Tres años más tarde, en 1940, según aparecían los nombres en la edición original, Borges, Silvina y Bioy Casares (con quien se casaría ese mismo año) publicarían la influyentísima Antología de la literatura fantástica. Es imposible saber qué participación tuvo cada uno de ellos, por más que el papel de Silvina Ocampo, no es ninguna sorpresa, haya sido menospreciado por sus compañeros y por críticos de toda clase. Sin embargo, lo que sí sabemos con certeza es que, de la obra publicada hasta entonces por los tres, la que más se asemeja al material seleccionado son las estampas fantásticas de Ocampo, por lo que no es difícil imaginar que su gusto fue determinante. Un año antes, en mayo de 1939, Borges publicaba en Sur su primer cuento borgeanamente fantástico, “Pierre Menard, autor del Quijote”, dedicado, sin mayores explicaciones y por motivos que desconocemos pero presentimos, a Silvina Ocampo. Ese mismo año decisivo de 1940, Bioy Casares publicó La invención de Morel, el último de estos títulos fundacionales, tras los cuales la literatura latinoamericana fue definitivamente otra.

"Silvina aparecería de este modo como una Roberto Arlt de la aristocracia, cuyo español defectuoso produciría una lengua más ancha,  más libre, más rica".
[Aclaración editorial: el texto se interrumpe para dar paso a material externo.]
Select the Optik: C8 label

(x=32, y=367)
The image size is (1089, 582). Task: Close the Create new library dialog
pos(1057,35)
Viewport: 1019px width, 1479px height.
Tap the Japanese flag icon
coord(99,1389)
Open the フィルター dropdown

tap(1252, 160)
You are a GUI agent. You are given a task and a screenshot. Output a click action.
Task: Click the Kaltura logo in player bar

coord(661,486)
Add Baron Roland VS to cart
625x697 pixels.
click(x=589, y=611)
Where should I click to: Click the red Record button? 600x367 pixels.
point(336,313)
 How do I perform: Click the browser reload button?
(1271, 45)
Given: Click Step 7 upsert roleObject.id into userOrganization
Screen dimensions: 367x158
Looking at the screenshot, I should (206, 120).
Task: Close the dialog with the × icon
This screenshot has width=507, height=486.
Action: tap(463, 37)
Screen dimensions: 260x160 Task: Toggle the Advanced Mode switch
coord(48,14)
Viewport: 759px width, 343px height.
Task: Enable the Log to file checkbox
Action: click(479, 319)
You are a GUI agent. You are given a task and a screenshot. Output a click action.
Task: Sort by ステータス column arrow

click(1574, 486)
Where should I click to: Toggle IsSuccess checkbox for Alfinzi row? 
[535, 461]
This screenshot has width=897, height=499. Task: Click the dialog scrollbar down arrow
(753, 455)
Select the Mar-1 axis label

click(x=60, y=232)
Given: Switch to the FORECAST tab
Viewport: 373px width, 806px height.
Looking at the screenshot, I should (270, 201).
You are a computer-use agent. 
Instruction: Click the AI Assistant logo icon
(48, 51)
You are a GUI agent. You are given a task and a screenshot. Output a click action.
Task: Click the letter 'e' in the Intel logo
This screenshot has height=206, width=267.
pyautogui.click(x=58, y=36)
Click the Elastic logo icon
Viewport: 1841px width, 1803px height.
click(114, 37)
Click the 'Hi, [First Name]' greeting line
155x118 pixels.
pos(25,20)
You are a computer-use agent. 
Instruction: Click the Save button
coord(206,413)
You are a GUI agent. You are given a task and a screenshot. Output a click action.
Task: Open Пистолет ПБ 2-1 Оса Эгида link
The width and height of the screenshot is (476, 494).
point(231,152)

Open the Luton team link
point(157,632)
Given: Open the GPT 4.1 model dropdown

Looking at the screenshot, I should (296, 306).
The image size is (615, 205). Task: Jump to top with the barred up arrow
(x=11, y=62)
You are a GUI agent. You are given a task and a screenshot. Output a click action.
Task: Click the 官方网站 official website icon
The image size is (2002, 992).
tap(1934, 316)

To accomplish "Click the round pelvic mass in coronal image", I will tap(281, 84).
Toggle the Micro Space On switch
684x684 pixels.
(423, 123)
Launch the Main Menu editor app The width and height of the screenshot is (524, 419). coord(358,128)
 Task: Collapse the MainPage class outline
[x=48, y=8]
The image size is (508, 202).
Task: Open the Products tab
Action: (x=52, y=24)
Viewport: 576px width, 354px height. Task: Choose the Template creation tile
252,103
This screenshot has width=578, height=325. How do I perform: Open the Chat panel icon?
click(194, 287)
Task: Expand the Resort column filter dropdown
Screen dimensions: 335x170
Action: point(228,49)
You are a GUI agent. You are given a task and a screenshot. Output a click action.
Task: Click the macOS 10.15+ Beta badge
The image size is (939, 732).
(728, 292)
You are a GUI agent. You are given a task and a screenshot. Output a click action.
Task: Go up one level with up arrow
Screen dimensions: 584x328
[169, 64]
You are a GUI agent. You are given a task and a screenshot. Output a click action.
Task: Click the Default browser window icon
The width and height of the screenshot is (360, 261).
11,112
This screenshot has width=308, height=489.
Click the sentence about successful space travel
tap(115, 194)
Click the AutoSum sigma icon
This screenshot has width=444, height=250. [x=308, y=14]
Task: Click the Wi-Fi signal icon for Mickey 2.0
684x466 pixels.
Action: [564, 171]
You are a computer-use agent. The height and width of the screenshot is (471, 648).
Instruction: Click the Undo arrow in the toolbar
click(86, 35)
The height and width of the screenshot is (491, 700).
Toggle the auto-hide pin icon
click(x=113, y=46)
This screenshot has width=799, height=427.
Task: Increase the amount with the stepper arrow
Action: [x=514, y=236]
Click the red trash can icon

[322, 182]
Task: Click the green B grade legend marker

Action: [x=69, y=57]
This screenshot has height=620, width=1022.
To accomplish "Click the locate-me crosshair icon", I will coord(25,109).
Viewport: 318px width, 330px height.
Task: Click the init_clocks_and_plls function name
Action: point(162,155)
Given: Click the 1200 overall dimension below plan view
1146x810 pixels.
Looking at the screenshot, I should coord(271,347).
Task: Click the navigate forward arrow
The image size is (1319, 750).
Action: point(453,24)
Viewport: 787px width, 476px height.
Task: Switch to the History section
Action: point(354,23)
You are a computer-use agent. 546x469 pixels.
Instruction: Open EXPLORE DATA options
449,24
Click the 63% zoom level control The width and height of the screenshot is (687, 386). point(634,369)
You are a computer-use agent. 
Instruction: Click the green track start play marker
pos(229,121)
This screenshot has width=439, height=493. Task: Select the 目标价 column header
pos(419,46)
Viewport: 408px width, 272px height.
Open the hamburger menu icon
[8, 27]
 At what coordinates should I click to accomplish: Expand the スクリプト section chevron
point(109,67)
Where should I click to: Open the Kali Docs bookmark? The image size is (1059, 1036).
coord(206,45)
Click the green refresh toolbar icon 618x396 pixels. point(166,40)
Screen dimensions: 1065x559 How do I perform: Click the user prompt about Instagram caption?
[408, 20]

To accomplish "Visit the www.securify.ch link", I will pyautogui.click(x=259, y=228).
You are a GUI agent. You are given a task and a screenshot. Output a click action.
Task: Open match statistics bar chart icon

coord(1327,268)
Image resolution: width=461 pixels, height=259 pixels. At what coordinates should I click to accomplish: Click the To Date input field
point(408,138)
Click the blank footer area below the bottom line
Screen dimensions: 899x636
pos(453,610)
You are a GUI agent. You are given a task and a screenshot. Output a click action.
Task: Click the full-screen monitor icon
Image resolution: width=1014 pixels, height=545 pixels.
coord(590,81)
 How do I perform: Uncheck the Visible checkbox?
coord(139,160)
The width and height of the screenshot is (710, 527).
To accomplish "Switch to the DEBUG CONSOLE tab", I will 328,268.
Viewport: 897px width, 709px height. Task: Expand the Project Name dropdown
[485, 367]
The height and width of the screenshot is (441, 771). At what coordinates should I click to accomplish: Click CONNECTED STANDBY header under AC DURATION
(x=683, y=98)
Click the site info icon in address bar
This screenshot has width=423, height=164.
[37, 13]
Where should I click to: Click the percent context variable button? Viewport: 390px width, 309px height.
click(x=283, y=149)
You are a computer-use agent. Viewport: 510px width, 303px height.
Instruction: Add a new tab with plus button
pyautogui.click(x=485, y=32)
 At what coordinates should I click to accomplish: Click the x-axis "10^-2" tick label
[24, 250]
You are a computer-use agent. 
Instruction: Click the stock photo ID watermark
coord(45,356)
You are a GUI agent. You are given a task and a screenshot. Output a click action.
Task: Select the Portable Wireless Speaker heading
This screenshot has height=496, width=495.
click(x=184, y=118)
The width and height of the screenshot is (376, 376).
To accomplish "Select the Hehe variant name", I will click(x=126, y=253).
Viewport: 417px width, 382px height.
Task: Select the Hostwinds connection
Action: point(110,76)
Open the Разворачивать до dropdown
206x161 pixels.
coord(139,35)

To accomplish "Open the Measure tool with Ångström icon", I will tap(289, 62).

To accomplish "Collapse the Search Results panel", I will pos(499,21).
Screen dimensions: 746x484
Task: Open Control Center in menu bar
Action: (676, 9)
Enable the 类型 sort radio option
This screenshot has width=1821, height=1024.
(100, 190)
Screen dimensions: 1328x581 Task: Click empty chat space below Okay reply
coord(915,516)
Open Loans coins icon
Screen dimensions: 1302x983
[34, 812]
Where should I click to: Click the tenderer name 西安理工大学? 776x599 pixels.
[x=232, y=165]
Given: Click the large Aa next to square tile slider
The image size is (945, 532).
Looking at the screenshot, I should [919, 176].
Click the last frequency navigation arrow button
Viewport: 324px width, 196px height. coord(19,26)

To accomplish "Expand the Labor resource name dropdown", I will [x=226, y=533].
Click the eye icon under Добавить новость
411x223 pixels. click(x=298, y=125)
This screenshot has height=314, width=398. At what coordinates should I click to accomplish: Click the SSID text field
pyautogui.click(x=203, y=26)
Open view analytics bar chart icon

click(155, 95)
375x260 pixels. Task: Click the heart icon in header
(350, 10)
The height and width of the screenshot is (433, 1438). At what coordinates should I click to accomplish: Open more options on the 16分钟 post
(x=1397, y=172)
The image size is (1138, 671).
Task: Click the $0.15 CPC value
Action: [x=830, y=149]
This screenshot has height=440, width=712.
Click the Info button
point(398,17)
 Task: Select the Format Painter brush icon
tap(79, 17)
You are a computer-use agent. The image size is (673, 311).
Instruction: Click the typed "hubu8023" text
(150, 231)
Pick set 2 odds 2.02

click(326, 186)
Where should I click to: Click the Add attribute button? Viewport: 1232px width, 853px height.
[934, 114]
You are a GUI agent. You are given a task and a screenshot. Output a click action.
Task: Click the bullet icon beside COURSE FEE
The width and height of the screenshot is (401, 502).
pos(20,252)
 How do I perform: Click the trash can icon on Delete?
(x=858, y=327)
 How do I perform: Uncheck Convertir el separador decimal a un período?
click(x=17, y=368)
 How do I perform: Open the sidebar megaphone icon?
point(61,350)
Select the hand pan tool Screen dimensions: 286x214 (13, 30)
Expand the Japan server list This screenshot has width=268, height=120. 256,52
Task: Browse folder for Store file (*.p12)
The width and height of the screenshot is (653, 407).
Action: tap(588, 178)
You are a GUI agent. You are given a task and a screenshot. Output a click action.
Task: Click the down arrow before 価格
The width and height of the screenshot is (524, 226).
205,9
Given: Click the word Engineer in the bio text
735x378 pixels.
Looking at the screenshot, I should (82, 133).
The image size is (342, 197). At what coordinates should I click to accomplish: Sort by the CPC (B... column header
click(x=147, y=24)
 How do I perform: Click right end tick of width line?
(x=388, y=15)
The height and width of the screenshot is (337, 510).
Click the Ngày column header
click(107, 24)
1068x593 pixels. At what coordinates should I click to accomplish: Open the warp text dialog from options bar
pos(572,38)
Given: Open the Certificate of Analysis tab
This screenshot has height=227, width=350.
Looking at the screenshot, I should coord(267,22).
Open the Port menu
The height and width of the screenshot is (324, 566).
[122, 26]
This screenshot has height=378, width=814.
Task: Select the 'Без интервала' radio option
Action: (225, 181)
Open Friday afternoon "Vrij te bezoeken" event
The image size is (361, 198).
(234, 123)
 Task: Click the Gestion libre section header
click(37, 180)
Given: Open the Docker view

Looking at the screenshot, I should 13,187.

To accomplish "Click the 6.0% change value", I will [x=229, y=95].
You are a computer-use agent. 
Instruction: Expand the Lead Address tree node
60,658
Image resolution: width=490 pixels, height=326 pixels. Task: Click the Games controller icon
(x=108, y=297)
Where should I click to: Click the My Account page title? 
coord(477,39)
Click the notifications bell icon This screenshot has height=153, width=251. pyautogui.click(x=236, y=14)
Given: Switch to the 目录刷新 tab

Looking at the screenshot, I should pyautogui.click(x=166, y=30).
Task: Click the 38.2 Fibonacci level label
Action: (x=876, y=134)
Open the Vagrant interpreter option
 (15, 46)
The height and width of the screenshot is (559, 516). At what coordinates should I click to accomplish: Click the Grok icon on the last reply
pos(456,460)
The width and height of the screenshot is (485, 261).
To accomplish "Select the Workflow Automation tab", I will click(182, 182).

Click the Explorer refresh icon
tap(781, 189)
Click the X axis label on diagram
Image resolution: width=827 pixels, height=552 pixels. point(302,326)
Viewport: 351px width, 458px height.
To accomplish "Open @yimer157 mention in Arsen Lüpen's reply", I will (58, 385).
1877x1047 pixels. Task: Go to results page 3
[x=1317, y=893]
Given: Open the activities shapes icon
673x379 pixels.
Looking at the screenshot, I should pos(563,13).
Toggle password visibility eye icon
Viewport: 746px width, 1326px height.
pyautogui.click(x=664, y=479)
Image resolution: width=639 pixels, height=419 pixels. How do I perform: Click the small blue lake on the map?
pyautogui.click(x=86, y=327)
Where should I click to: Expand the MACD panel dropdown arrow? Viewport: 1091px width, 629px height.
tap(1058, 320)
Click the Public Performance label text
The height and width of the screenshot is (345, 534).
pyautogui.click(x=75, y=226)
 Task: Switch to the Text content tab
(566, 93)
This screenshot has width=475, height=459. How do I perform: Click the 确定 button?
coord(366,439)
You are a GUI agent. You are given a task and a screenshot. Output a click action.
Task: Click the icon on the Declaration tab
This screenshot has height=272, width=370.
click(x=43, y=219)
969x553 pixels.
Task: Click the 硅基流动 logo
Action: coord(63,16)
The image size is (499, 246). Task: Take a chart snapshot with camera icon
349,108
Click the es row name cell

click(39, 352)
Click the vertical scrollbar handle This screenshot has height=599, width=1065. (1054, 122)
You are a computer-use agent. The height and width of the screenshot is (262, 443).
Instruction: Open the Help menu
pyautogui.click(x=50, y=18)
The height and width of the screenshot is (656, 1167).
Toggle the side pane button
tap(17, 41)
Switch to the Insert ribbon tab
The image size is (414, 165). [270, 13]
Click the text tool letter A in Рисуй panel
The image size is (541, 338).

En realidad, es imposible explicarse la obra e incluso la vida de cada uno de los antologadores sin los otros dos. Borges siempre prefirió a la Silvina poeta, sobre todo a la de Enumeración de la patria, especie  de Suave patria albiceleste —una de las pocas coincidencias literarias de los tres era la devoción a López Velarde—, mientras que sus cuentos, repletos de niños crueles y de adultos infantilizados, lo escandalizaban. Menos se sabe de lo que Silvina opinaba de Borges, a quien invitó a cenar a su casa, diario, durante décadas, lo que lo convierte seguramente en el mayor gorrón de la literatura universal, pues además se daba el lujo, con desparpajo, de criticar la cena y los gustos literarios de su anfitriona.  De ese modo se lee en el Borges de Bioy, así como en Los Bioy de Jovita Iglesias, el ama de llaves del matrimonio, y en La hermana menor, biografía que le dedicó Mariana Enriquez a Silvina Ocampo, a la que este artículo debe no sólo muchas de las anécdotas que reproduce, sino una nueva forma de leer a la autora de La  furia.

Durante los siguientes veinte años se publicaron los principales títulos de la narrativa fantástica rioplatense, varios de los cuales se cuentan entre los mejores de nuestra lengua: Borges recopiló en Ficciones y El Aleph sus cuentos dispersos en revistas; Silvina Ocampo publicó La furia, donde se incluye el inolvidable “La casa de azúcar”; Bioy Casares, además de El sueño de los héroes, escribe sus mejores relatos; Cortázar, quien consideró a Silvina una gran escritora, tras la publicación de “Casa tomada” por Borges en Los anales de Buenos Aires, da a imprenta Bestiario y Final del juego; por último, Felisberto Hernández, quien hereda de Silvina la convicción de que los objetos viven a su manera y se dedican a conspirar contra nosotros, publica en Montevideo El caballo perdido y Las Hortensias.

A pesar de esta impresionante lista de obras, no fue sencillo que la literatura fantástica ocupara la posición central que le correspondía, y durante décadas los intelectuales la vieron como una forma escapista y elitista, fría, alejada del compromiso sartreano. Si a sus oponentes no les quedó más remedio que rendirse frente a la incontestable obra de Borges, Silvina sigue siendo relegada del centro del canon argentino, ya sea por “no saber escribir”, por aristócrata, por ser  mujer o por ser autora de una literatura personalísima. En todo caso, su influencia está más vigente que nunca: se refleja en los cuentos de Samanta Schweblin y de Mariana Enriquez, y también en las fábulas escabrosas de Mario Bellatin o en los meditados descuidos de César Aira.

En lugar de quejarse y de reclamar reconocimiento para la obra de Silvina, sobre todo para la cuentística pero también para la poética, quizás habría que celebrar que la suya es la posteridad más feliz a la que puede aspirar un escritor: la de siempre ser leído —por pocos pero fieles y constantes lectores, fuera de los programas escolares— como quien atesora un secreto que de vez en cuando revela a quien lo merece.